What is the analytical sensitivity of of qPCR can achieve?

A

0.1% mutant allele;

currently used for JAK2 V617F;

False positive can occur since 0.1% mutant allele for JAK2 V617F can be observed in healthy patients

59
Q

What is the FDA approved JAK1 and JAk2 inhibitor to treat myelofibrosis?

A

Ruxolitinib

60
Q

JAK2 exon 12 mutations detection methods

A

Sanger;

High-resolution melting (HRM) curve analysis;

Multiplex fragment length analysis

61
Q

What is high-resolution melting (HRM) curve analysis?

A

An efficient method to detect a variety of different mutations that cluster in a specific region:

1). PCR amplification with fluorescent dye;
2). Increase temperature to melt the double-stranded PCR products

3) Example JAK2 exon 12 mutations in PV

62
Q

Example of high-resolution melting (HRM) curve analysis

A

JAK2 exon 12 mutations in PV

63
Q

Why Multiplex fragment length analysis is used to detect JAK2 exon 12 mutations in PV?

A

JAK2 Exon 12 mutations are:
1). deletions of 3-12 bp;
2). duplications of 27-36 bp;
3). substitution leading to K539L

64
Q

What is Multiplex fragment length analysis?

A

PCR to target region, then run capillary electrophoresis

65
Q

What are the methods used to detect MPL mutations in MPNs?

A

1). Sanger, 10-15% mutant allele, examples:
c.1544 G>T (W515L);
C.1543_1544delinsAA (W515K)

2).

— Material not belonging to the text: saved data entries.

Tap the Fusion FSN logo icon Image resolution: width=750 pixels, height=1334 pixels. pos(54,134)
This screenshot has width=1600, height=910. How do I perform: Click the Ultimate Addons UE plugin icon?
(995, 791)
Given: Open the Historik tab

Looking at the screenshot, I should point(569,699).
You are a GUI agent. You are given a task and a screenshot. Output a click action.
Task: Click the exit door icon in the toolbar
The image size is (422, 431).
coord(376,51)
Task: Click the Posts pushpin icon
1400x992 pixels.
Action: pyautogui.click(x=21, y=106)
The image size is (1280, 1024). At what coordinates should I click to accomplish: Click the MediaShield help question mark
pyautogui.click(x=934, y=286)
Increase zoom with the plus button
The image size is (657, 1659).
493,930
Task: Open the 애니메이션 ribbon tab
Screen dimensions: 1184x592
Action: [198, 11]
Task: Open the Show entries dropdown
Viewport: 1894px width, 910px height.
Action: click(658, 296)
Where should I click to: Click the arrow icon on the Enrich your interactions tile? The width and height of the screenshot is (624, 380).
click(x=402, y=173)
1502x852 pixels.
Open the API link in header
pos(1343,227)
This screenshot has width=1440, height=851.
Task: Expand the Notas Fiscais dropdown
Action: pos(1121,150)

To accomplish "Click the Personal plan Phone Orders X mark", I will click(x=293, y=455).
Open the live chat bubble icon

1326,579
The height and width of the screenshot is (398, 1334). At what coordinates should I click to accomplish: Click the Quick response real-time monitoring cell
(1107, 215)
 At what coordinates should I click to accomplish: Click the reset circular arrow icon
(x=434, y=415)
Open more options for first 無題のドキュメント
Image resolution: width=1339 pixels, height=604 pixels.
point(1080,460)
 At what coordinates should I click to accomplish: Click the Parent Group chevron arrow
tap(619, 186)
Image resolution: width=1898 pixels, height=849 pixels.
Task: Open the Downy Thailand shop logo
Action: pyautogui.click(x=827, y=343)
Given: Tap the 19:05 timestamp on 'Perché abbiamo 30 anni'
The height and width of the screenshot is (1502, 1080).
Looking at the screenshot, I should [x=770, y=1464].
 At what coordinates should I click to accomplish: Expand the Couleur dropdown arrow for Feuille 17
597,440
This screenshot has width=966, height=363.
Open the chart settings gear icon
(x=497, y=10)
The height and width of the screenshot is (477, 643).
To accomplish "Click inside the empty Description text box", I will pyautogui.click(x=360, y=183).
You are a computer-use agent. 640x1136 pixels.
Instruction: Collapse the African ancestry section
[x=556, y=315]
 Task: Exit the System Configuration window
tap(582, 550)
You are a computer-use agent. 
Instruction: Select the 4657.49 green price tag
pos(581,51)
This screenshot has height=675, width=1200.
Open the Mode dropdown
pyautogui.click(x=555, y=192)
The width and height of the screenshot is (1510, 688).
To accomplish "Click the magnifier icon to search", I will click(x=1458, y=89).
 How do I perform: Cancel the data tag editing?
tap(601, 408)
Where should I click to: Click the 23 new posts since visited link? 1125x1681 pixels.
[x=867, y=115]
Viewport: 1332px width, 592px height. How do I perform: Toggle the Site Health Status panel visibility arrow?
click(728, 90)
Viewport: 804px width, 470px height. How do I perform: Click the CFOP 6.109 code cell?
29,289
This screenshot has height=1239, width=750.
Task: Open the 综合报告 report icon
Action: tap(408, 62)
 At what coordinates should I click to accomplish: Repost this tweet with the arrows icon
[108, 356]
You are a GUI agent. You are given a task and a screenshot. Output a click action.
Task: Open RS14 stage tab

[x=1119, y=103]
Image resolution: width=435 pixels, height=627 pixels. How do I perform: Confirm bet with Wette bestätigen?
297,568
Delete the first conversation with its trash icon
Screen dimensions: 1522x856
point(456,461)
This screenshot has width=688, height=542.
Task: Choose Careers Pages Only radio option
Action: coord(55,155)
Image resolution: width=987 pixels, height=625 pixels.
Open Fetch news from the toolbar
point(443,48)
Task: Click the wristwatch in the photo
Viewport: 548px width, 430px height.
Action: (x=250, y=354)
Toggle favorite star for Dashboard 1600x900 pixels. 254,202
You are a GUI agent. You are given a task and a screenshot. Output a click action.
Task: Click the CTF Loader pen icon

Allele-specific PCR and capillary electrophoresis
S505N, W515L, W515K, W515A

66
Q

What are the methods used to detect CALR mutations in MPNs?

A

PCR then Sanger;
fragment length analysis;
HRM;
NGS

67
Q

Why Sanger is not a good method to detect CALR mutations in MPNs?

A

CALR mutation rate is <15%, thus Sanger might not be sensitive

68
Q

What is the sensitivity of fragment length analysis for CALR mutation analysis in MPNs?

A

2-5%;
May not be able accurately differentiate length-affecting polymorphisms from mutations ;

Thus NGS is better than fragment length analysis

69
Q

For diagnostic suspected PV, ET and PMF, which molecular test is the first to order?

A

JAK2V617F

70
Q

For diagnostic suspected PV, ET and PMF, which molecular tests are the second ones to order?

A

JAK2 exon 12 mutations (suspected PV);
CALR and MPL mutation analysis (suspected PMF or ET)

71
Q

For diagnostic suspected PV, ET and PMF, which MPNs is ruled out if the patient negative for JAK2 mutations?

A

PV

72
Q

If a patient lacks of JAK2 V617F, CALR, and MPL mutations, can we rule out ET or PMF for this patient?